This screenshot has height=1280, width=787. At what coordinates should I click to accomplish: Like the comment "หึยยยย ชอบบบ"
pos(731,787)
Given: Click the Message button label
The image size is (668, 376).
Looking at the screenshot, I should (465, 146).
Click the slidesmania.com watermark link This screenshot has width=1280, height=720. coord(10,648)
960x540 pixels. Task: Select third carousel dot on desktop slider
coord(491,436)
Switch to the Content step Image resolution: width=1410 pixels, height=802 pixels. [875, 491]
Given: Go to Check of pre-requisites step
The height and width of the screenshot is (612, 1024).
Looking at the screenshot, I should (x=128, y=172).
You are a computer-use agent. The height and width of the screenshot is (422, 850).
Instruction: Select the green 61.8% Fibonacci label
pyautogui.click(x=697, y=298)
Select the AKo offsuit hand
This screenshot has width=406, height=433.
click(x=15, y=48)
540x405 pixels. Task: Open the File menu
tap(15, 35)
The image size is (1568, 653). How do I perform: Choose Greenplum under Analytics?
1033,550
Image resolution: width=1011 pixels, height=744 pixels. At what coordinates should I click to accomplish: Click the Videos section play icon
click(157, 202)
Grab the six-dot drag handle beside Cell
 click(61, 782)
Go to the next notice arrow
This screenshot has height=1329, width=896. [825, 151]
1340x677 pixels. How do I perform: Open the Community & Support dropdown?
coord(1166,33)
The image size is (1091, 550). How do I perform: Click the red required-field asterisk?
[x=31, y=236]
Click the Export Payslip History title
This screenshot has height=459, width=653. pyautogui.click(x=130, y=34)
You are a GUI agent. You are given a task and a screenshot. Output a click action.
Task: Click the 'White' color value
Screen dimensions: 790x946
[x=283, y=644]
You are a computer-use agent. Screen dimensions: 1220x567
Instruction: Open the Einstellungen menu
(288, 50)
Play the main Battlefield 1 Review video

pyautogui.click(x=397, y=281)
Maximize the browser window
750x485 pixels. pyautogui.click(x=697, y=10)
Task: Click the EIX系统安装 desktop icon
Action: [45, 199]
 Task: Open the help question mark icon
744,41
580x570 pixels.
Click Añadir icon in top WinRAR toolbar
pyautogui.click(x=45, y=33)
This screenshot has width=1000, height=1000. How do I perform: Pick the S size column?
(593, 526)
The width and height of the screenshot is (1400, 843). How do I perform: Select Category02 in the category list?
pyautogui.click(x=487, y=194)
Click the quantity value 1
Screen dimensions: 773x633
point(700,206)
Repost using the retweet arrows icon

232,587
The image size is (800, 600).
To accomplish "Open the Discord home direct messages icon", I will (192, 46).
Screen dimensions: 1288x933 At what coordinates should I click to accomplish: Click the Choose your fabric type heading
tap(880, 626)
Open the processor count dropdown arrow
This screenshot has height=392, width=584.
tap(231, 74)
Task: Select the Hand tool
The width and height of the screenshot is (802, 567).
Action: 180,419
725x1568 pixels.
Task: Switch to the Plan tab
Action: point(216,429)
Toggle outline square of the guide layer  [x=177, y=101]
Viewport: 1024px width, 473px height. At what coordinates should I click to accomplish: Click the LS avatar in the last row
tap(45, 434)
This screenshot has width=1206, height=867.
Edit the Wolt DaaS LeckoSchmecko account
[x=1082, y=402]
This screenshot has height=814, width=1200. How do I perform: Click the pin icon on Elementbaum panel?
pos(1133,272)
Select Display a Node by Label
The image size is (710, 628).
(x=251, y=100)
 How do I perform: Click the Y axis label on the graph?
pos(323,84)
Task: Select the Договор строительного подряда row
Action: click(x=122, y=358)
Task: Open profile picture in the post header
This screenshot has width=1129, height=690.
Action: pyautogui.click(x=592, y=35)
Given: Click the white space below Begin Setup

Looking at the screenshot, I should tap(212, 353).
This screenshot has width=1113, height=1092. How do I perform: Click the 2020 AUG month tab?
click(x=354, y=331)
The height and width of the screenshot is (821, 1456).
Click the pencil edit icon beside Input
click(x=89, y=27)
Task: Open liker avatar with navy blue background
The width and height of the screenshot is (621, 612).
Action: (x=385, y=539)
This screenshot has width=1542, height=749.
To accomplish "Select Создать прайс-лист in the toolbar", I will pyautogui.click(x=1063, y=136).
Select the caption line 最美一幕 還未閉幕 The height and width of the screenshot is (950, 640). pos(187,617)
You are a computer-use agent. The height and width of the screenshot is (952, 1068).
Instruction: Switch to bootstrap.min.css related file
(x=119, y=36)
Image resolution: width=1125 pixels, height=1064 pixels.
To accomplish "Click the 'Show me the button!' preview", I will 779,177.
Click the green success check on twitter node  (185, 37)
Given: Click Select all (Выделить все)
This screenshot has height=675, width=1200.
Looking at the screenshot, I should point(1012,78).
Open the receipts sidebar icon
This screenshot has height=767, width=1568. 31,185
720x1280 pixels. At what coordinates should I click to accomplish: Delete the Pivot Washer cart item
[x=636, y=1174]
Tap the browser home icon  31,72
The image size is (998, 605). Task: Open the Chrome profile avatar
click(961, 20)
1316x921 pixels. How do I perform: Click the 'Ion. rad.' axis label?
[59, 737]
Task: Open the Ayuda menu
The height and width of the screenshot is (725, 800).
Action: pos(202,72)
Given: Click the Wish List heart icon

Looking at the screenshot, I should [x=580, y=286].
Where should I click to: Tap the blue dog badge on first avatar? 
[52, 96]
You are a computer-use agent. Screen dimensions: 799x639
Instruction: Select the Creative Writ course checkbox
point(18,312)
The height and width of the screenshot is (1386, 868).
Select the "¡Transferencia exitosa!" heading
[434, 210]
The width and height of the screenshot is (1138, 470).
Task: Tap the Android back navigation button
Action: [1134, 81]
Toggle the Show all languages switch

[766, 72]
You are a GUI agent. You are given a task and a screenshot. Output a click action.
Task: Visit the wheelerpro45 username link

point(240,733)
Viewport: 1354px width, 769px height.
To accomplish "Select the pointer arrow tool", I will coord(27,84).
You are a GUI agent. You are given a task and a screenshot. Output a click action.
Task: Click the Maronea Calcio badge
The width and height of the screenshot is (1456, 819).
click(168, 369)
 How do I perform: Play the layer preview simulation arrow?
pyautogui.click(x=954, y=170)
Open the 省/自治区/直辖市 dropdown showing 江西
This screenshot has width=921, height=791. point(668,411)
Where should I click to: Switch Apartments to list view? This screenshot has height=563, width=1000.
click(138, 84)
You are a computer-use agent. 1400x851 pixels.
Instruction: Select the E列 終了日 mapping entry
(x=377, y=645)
* * * * *
What you are asked to do:
Return the records given above in their entirety, word for word.

Response to the task:
This screenshot has height=1280, width=787. At what coordinates should I click to accomplish: Like the comment "หึยยยย ชอบบบ"
pos(731,787)
Given: Click the Message button label
The image size is (668, 376).
Looking at the screenshot, I should (465, 146).
Click the slidesmania.com watermark link This screenshot has width=1280, height=720. coord(10,648)
960x540 pixels. Task: Select third carousel dot on desktop slider
coord(491,436)
Switch to the Content step Image resolution: width=1410 pixels, height=802 pixels. [875, 491]
Given: Go to Check of pre-requisites step
The height and width of the screenshot is (612, 1024).
Looking at the screenshot, I should (x=128, y=172).
You are a computer-use agent. The height and width of the screenshot is (422, 850).
Instruction: Select the green 61.8% Fibonacci label
pyautogui.click(x=697, y=298)
Select the AKo offsuit hand
This screenshot has width=406, height=433.
click(x=15, y=48)
540x405 pixels. Task: Open the File menu
tap(15, 35)
The image size is (1568, 653). How do I perform: Choose Greenplum under Analytics?
1033,550
Image resolution: width=1011 pixels, height=744 pixels. At what coordinates should I click to accomplish: Click the Videos section play icon
click(157, 202)
Grab the six-dot drag handle beside Cell
 click(61, 782)
Go to the next notice arrow
This screenshot has height=1329, width=896. [825, 151]
1340x677 pixels. How do I perform: Open the Community & Support dropdown?
coord(1166,33)
The image size is (1091, 550). How do I perform: Click the red required-field asterisk?
[x=31, y=236]
Click the Export Payslip History title
This screenshot has height=459, width=653. pyautogui.click(x=130, y=34)
You are a GUI agent. You are given a task and a screenshot. Output a click action.
Task: Click the 'White' color value
Screen dimensions: 790x946
[x=283, y=644]
You are a computer-use agent. Screen dimensions: 1220x567
Instruction: Open the Einstellungen menu
(288, 50)
Play the main Battlefield 1 Review video

pyautogui.click(x=397, y=281)
Maximize the browser window
750x485 pixels. pyautogui.click(x=697, y=10)
Task: Click the EIX系统安装 desktop icon
Action: [45, 199]
 Task: Open the help question mark icon
744,41
580x570 pixels.
Click Añadir icon in top WinRAR toolbar
pyautogui.click(x=45, y=33)
This screenshot has width=1000, height=1000. How do I perform: Pick the S size column?
(593, 526)
The width and height of the screenshot is (1400, 843). How do I perform: Select Category02 in the category list?
pyautogui.click(x=487, y=194)
Click the quantity value 1
Screen dimensions: 773x633
point(700,206)
Repost using the retweet arrows icon

232,587
The image size is (800, 600).
To accomplish "Open the Discord home direct messages icon", I will (192, 46).
Screen dimensions: 1288x933 At what coordinates should I click to accomplish: Click the Choose your fabric type heading
tap(880, 626)
Open the processor count dropdown arrow
This screenshot has height=392, width=584.
tap(231, 74)
Task: Select the Hand tool
The width and height of the screenshot is (802, 567).
Action: 180,419
725x1568 pixels.
Task: Switch to the Plan tab
Action: point(216,429)
Toggle outline square of the guide layer  [x=177, y=101]
Viewport: 1024px width, 473px height. At what coordinates should I click to accomplish: Click the LS avatar in the last row
tap(45, 434)
This screenshot has width=1206, height=867.
Edit the Wolt DaaS LeckoSchmecko account
[x=1082, y=402]
This screenshot has height=814, width=1200. How do I perform: Click the pin icon on Elementbaum panel?
pos(1133,272)
Select Display a Node by Label
The image size is (710, 628).
(x=251, y=100)
 How do I perform: Click the Y axis label on the graph?
pos(323,84)
Task: Select the Договор строительного подряда row
Action: click(x=122, y=358)
Task: Open profile picture in the post header
This screenshot has width=1129, height=690.
Action: pyautogui.click(x=592, y=35)
Given: Click the white space below Begin Setup

Looking at the screenshot, I should tap(212, 353).
This screenshot has width=1113, height=1092. How do I perform: Click the 2020 AUG month tab?
click(x=354, y=331)
The height and width of the screenshot is (821, 1456).
Click the pencil edit icon beside Input
click(x=89, y=27)
Task: Open liker avatar with navy blue background
The width and height of the screenshot is (621, 612).
Action: (x=385, y=539)
This screenshot has width=1542, height=749.
To accomplish "Select Создать прайс-лист in the toolbar", I will pyautogui.click(x=1063, y=136).
Select the caption line 最美一幕 還未閉幕 The height and width of the screenshot is (950, 640). pos(187,617)
You are a computer-use agent. The height and width of the screenshot is (952, 1068).
Instruction: Switch to bootstrap.min.css related file
(x=119, y=36)
Image resolution: width=1125 pixels, height=1064 pixels.
To accomplish "Click the 'Show me the button!' preview", I will 779,177.
Click the green success check on twitter node  (185, 37)
Given: Click Select all (Выделить все)
This screenshot has height=675, width=1200.
Looking at the screenshot, I should point(1012,78).
Open the receipts sidebar icon
This screenshot has height=767, width=1568. 31,185
720x1280 pixels. At what coordinates should I click to accomplish: Delete the Pivot Washer cart item
[x=636, y=1174]
Tap the browser home icon  31,72
The image size is (998, 605). Task: Open the Chrome profile avatar
click(961, 20)
1316x921 pixels. How do I perform: Click the 'Ion. rad.' axis label?
[59, 737]
Task: Open the Ayuda menu
The height and width of the screenshot is (725, 800).
Action: pos(202,72)
Given: Click the Wish List heart icon

Looking at the screenshot, I should [x=580, y=286].
Where should I click to: Tap the blue dog badge on first avatar? 
[52, 96]
You are a computer-use agent. Screen dimensions: 799x639
Instruction: Select the Creative Writ course checkbox
point(18,312)
The height and width of the screenshot is (1386, 868).
Select the "¡Transferencia exitosa!" heading
[434, 210]
The width and height of the screenshot is (1138, 470).
Task: Tap the Android back navigation button
Action: [1134, 81]
Toggle the Show all languages switch

[766, 72]
You are a GUI agent. You are given a task and a screenshot. Output a click action.
Task: Visit the wheelerpro45 username link

point(240,733)
Viewport: 1354px width, 769px height.
To accomplish "Select the pointer arrow tool", I will coord(27,84).
You are a GUI agent. You are given a task and a screenshot. Output a click action.
Task: Click the Maronea Calcio badge
The width and height of the screenshot is (1456, 819).
click(168, 369)
 How do I perform: Play the layer preview simulation arrow?
pyautogui.click(x=954, y=170)
Open the 省/自治区/直辖市 dropdown showing 江西
This screenshot has width=921, height=791. point(668,411)
Where should I click to: Switch Apartments to list view? This screenshot has height=563, width=1000.
click(138, 84)
You are a computer-use agent. 1400x851 pixels.
Instruction: Select the E列 終了日 mapping entry
(x=377, y=645)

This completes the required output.